Comment Re:Wrong Question (Score 1) 237

Competition is a bitch; a government never likes it.

It isn't even competition in this case. Cabs and "ride sharing" augment the capabilities of public transportation. They do not subtract from it. Most people do not live right next to a convenient hub of public transportation. You often need to drive there, or have someone drive you to it. Also for the very few customers that "ride sharing" might actually take away from public transportation, it's a drop in the ocean. "Ride Sharing" simply can't scale like Public Transportation can.

Comment Re:should be banned or regulated (Score 3, Insightful) 237

Lyft and Uber drivers should have to follow the same not-free regs as taxi drivers. things like displaying a hack lic, certification of insurance or bonding, and penalties for systematic race discrimination are things that taxi drivers and their companies are required to follow. Undercutting these is not a good idea.

Uber's insurance is explained here, and its legalese can be found here. I haven't looked for Lyft's policy, but I assume that Lyft's policy can be just as easily found.

penalties for systematic race discrimination are things that taxi drivers and their companies are required to follow.
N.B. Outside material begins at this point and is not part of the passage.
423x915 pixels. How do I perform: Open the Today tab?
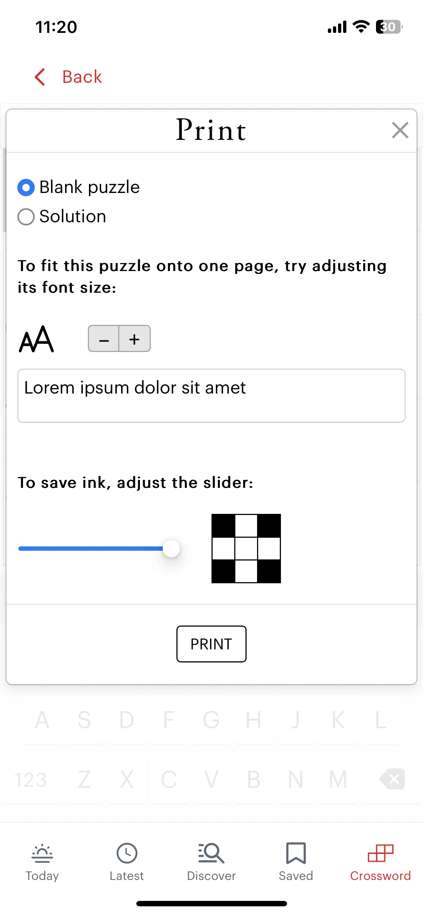tap(42, 862)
And yet despite all those penalties, racial discrimination still happens systematically during peak hours. During peak hours, taxi drivers can easily pretend not to have seen someone hailing them down if they know they can easily pick up someone else just as easily.

And in a way, Uber and Lyft's processes nicely solve that problem, since for them, they're not allowed to pick up people who are hailing them visually. They can only pick up the people that have hailed them electronically through a mobile app. So choosing your customer based on skin color is much less of a possibility for Uber and Lyft drivers, because now there is an electronic paper trail if a driver suddenly decides not to pick up a potential customer he has agreed to pick up electronically.
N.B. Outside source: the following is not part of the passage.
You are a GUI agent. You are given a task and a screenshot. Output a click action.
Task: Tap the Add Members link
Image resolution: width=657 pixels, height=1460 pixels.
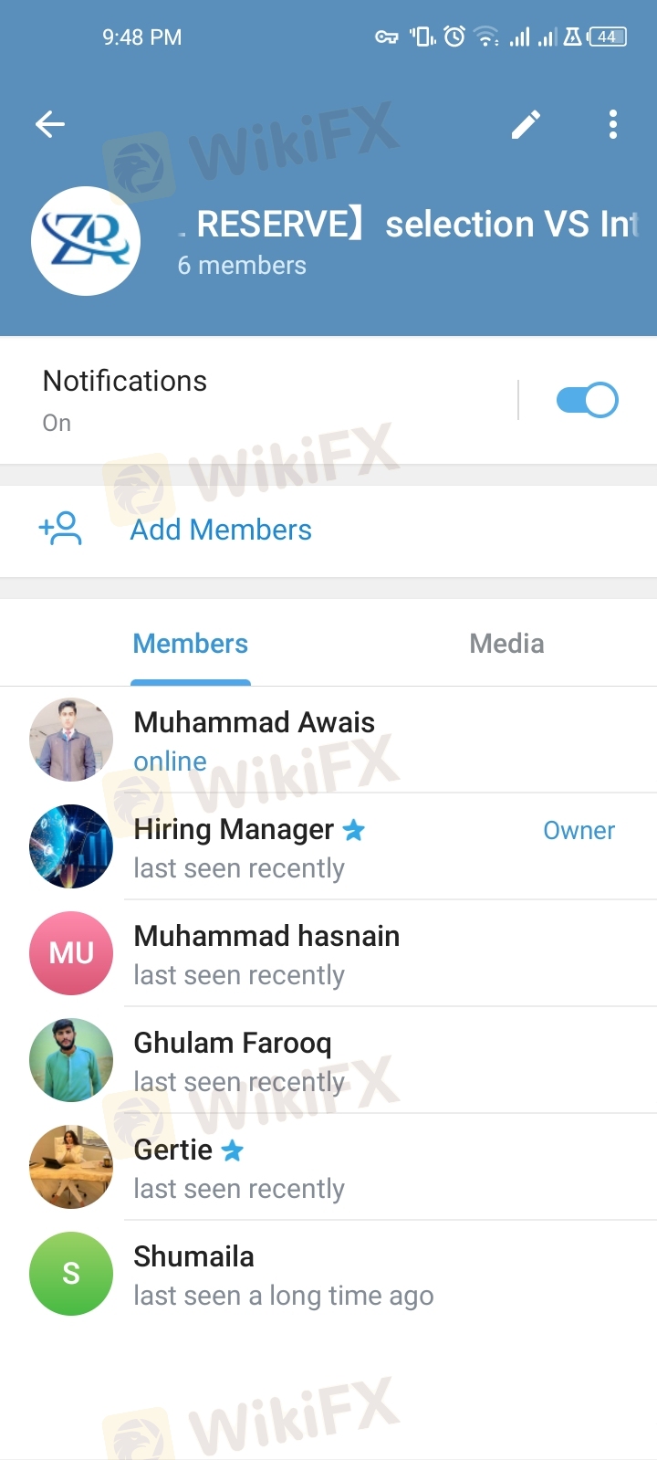click(221, 530)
The electronic process of ordering rides through a mobile app also solves the problem of displaying a license. By ordering a ride through Uber, you see the picture, you see the id, and you see the rating of who's going pick you up before they do pick you up. Just try to get that level of information the next time you call for a Yellow cab, you won't get it.

Not only that but in a few big cities, where the number of medaillons stays stagnant despite the desperate need of additional taxis on the road during peak hours, Uber and Lyft are serving the needs of an underserved market. Because I can tell you, in my personal experience, it's not just black people that can't find a cab sometimes. As a white person who sometimes really needs a cab in San Francisco during peak hours, I've simply given up trying to find one. I can only assume that only customers from five star hotels and hot supermodels can catch cabs during those hours, because I see many cabs during those times, and I've used my phone to call cab companies as well, but those cabs are certainly not stopping for me, or they have the light on signaling that they're on their way to pick up someone else.

If I really need a car after work for some reason, I'll drive my car in, clogging up the system even more, and I'll risk paying insane parking fees for the entire day (despite the fact that I might only need the car for a fraction of that time, to go somewhere after 5 PM, that's not easily reached with public transportation).